=== READING PASSAGE ===
It is noteworthy, therefore, that base on the above provision of Copyright as to the exploitation of the work, the owner must have allowed already its being accessible to the public, the source of the work and the use by the Government with regards to it. In summation, these allowable acts as pertaining to the work has a relation to the Economic Rights and Moral Rights which a creator of original work or derivative work inherently posses.

The provision of Fair Use of the work is also necessary in relation to the above provision in order that all the possible reasons in invoking violation of copyrightable work can be avoided.

iv. Policies of the Schools:

Schools, Universities and other Learning Institutions have policies in their management of their affairs including the works of their employees. Some of these are:

Guidance for Faculty on Copyright, Publication, and General Research Dissemination

In Indiana University, it provides in its circular 96-23, April 23, 1996: The increasing complexity of research and publishing places a growing burden on all faculty members to conduct research responsibly and to make critical decisions about the best means for dissemination of findings. Each of us must keep in mind that the sharing of research results is the highest priority in the publication process, but that process is often burdened with procedural and legal pitfalls. The following guidelines are intended to help faculty avoid those pitfalls as they seek the best means for publishing articles, books, and other creative works.
This guidance is presented in two parts. First are general guidelines to advise faculty of how to avoid potential procedural and ethical dilemmas. Second is an outline of applicable copyright law provisions pertaining to issues of dissemination and republication of personal research and writing.

A. Guidelines for Faculty Regarding Dissemination and Republication of One’s Own Research Findings and Writing

  1. In publishing in academic journals, obtain and follow the journal’s printed guidance to authors. If there is a provision with which you cannot comply, discuss the matter with the responsible authority at the journal.

=== GIVEN INFORMATION ===
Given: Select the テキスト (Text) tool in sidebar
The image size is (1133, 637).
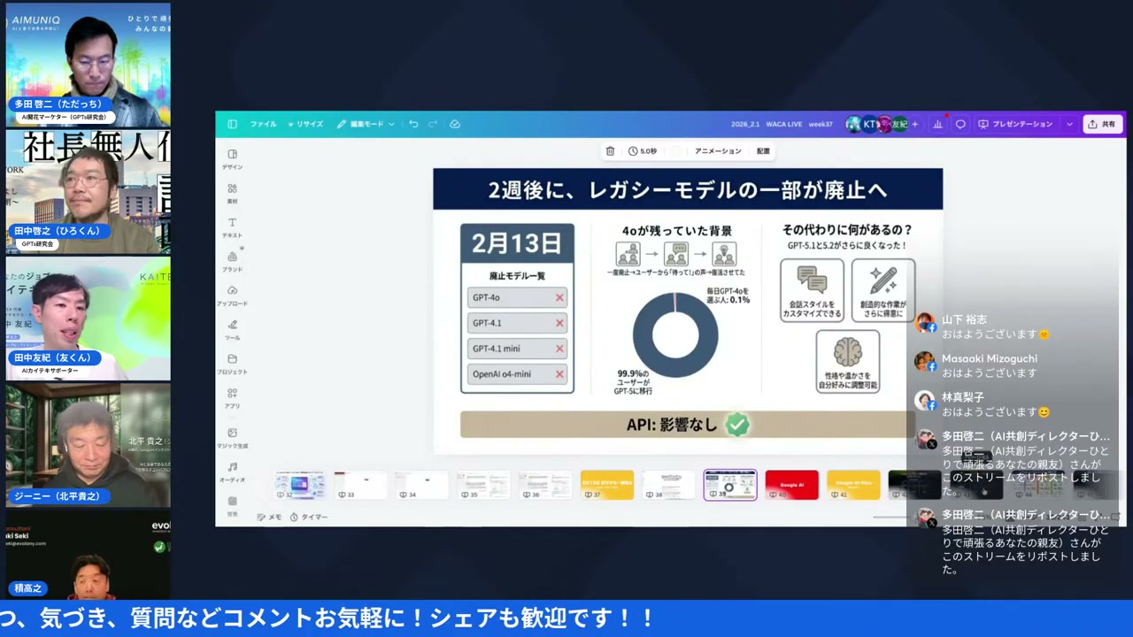Looking at the screenshot, I should point(232,222).

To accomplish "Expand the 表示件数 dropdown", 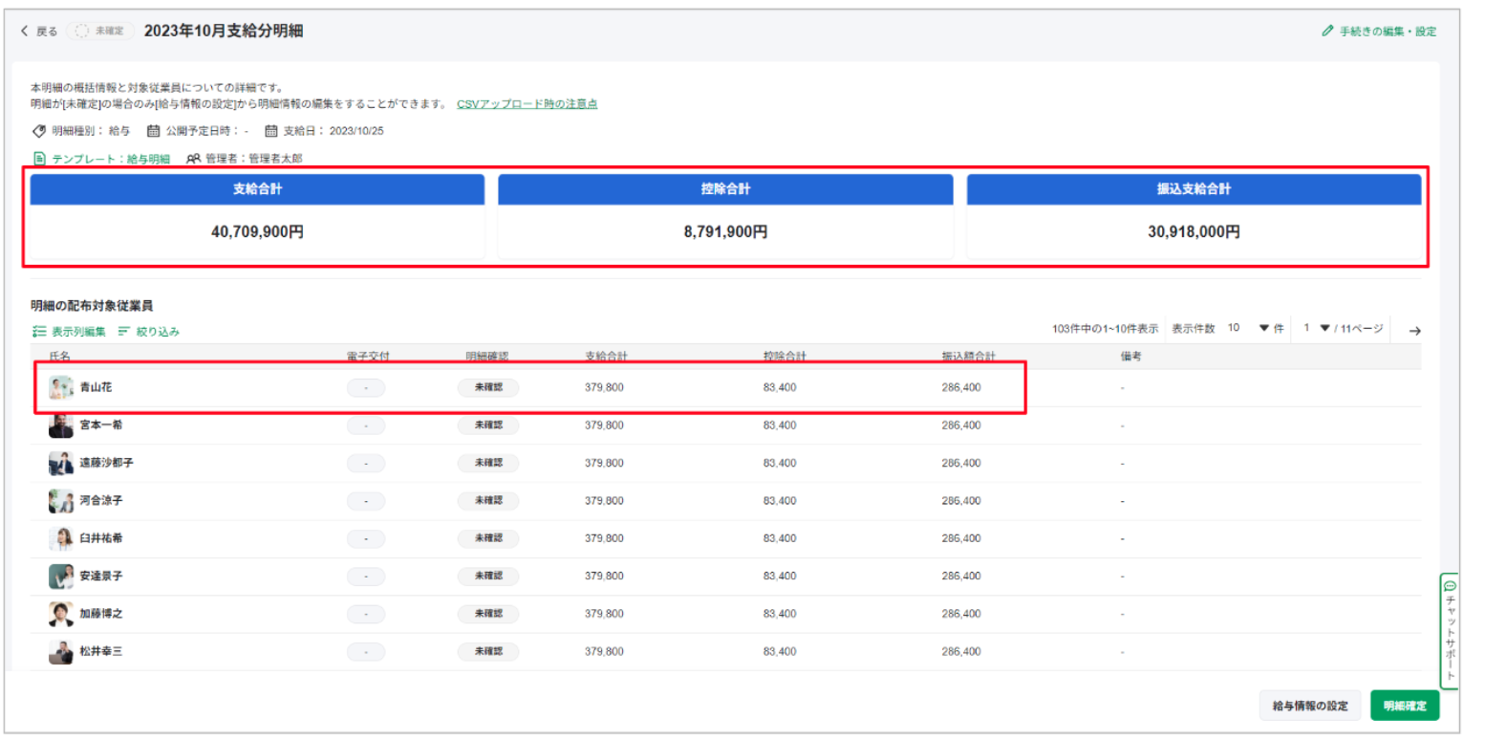I will pos(1264,328).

=== TASK DESCRIPTION ===
Please continue the passage on copyright and school policies for faculty publishing, picking up right after its last sentence.

=== RESULT OF THE EXERCISE ===
  2. Many academic journals will not publish an article on findings of empirical research if the findings have been announced in any media source, including any discussion of your findings on the Internet. Consult the policies of the journals in which you plan to submit your research papers to determine whether the journal has such a policy.
  3. If you present empirical research findings as an abstract or poster at an academic conference and they are published in a copyrighted conference proceeding, attribute that presentation with a footnote or reference in later papers submitted for publication. Be aware that advance dissemination of findings may preclude publication in some academic journals.
  4. If you quote or paraphrase substantial portions of your own writing published elsewhere, cite that source.
  5. If you quote or paraphrase portions of writing of students working under your direction, be sure to appropriately credit the student work.
  6. Many research findings are patentable, and premature disclosure may jeopardize your ability to secure a patent. If you suspect that your work may be patentable, consult with the Office of Technology Transfer at Indiana University before making any disclosure in publications, on the Internet, or at conferences. Please keep in mind that patents can include a wide range of novel and useful works, including designs and computer software.
  7. Many academic disciplines or scholarly societies have developed ethical standards regarding the publication and use of research findings. Consult with your colleagues and with your professional societies for appropriate standards.

B. Applicable Principles of Copyright Law Regarding Dissemination and Republication of One’s Own Research Findings and Writing

To facilitate the more orderly management and control of a faculty member’s publication of intellectual works, please keep the following points of copyright law in mind:

  1. Copyright law protects the original expression as embodied in diverse works, including books, articles, software, visual works, art, and world wide web pages.
  2. Copyright does not protect facts and data, although it may protect an original arrangement or organization of data, such as a table or graph.
  3. Copyright protection is automatic for predictable works, from books and artwork to software and Internet messages. Registration and the use of the copyright notice on copies are no longer required, although they are good practice. Registration and the copyright notice can provide some additional legal benefits in the unlikely event of a lawsuit to protect your work
  4. Authors generally own the copyrights to their works, although an employer may be the lawful copyright owner under the work­made-for­hire doctrine.
  5. Works created by hired researchers and student assistants may not automatically qualify as “work­made-for­hire.” The copyrights to their works may continue to belong to the students or hired researchers. Therefore, you should have all such persons sign a copyright agreement preferably before beginning work.
  6. Some publishers require that the author assign to the publisher the copyright to articles and other works.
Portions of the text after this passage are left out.